Saturday, February 7, 2015

"Gone Girl" (Spoiler Alert)

Last night my husband and I finally got around to watching the much vaunted new film by David Fincher, “Gone Girl.”  I had a vague idea that the film, based on the 2012 novel by Gillian Flynn, was about a wife who has mysteriously gone missing.  With that tiniest of kernels, I was somehow expecting a more updated version of Ann Tyler’s 1997 novel, “Ladder of Years,” about a wife and mother who, in the midst of a family beach vacation, leaves the rental cottage one day, disappears, and starts a new, anonymous life in a small town.  Boy was I disabused of that feminist fantasy in short order.  I clearly had not read the fine print and noted that this was a Fincher film.  I won’t go into the similarities in psychology and tone with “Fight Club,” but trust me, they’re there. 
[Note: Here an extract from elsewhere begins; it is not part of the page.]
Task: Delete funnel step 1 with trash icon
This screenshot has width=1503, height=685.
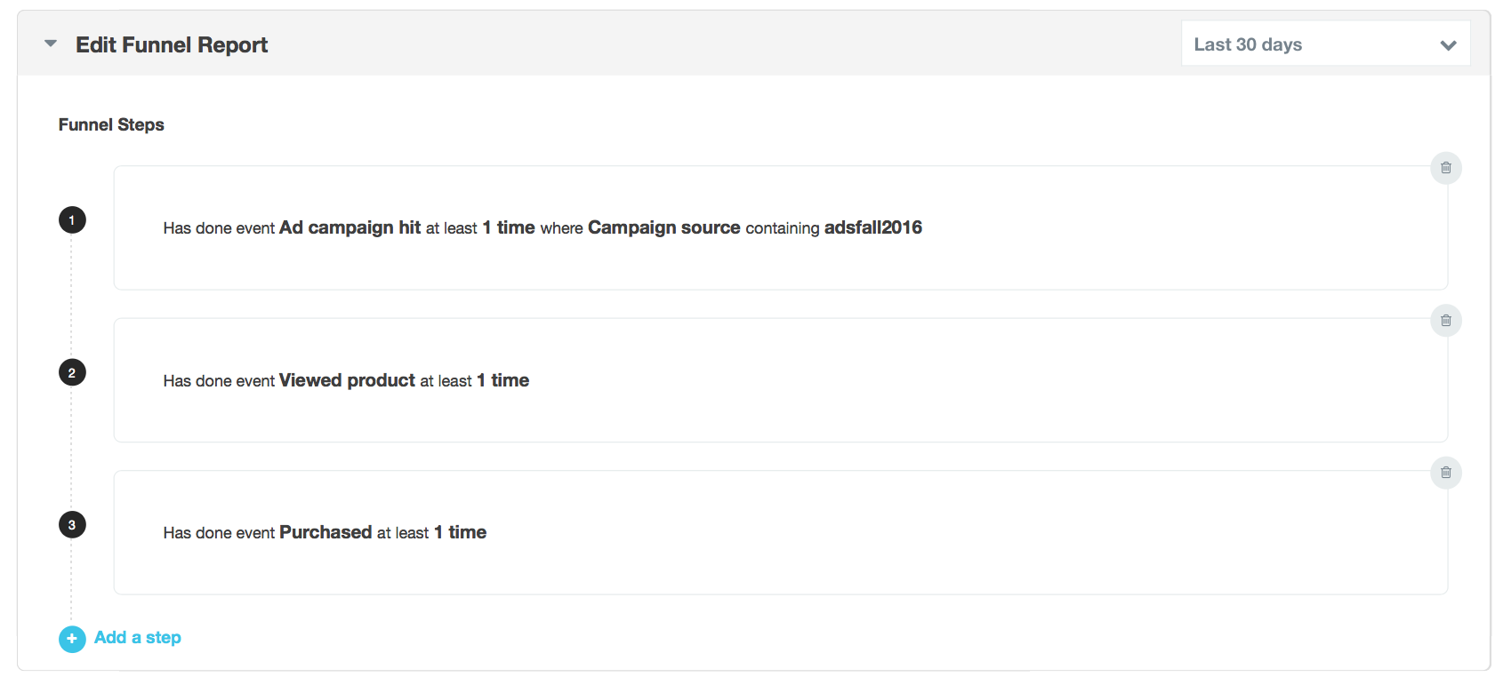Action: (1445, 168)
For the first part of the movie, I was lulled into that place where I was mentally raising a feminist fist (several times I’m ashamed to admit) at the specter of a dissatisfied wife, married to a somewhat loutish (albeit hot) guy, who finally takes matters into her own hands and, without warning, leaves her husband to embark on an independent, more meaningful life.  Yes, I was thinking, you go girl!  Shortly thereafter, as it appeared this might be a case of murder at the hands of said loutish husband, I dredged from the murky shoals of my memory the Scott and Laci Peterson case from 10 or 12 years ago.  You remember that particular non-stop media circus:  hunky, sociopath husband murders beautiful, sweet, 9-month pregnant wife in cold blood.  I even turned to John and smugly stated that I knew exactly where this was going, based as it clearly was on that case.   

The next turn of the screw, once I had a handle on what was going down, left me infuriated.  What I thought was the ultimate feminist fantasy, had turned into a misogynist screed.  We women all know this script well.  Yes, she may have had good, or even compelling or life-threatening, reasons to abandon husband and hearth, but she will be punished for doing so.  I prematurely concluded, at this point in the film, that the patriarchal collective social, economic, and moral systems had stepped in and begun to dole out the comeuppance the wayward female was owed for her subversive actions.  I was pissed, to put it mildly.    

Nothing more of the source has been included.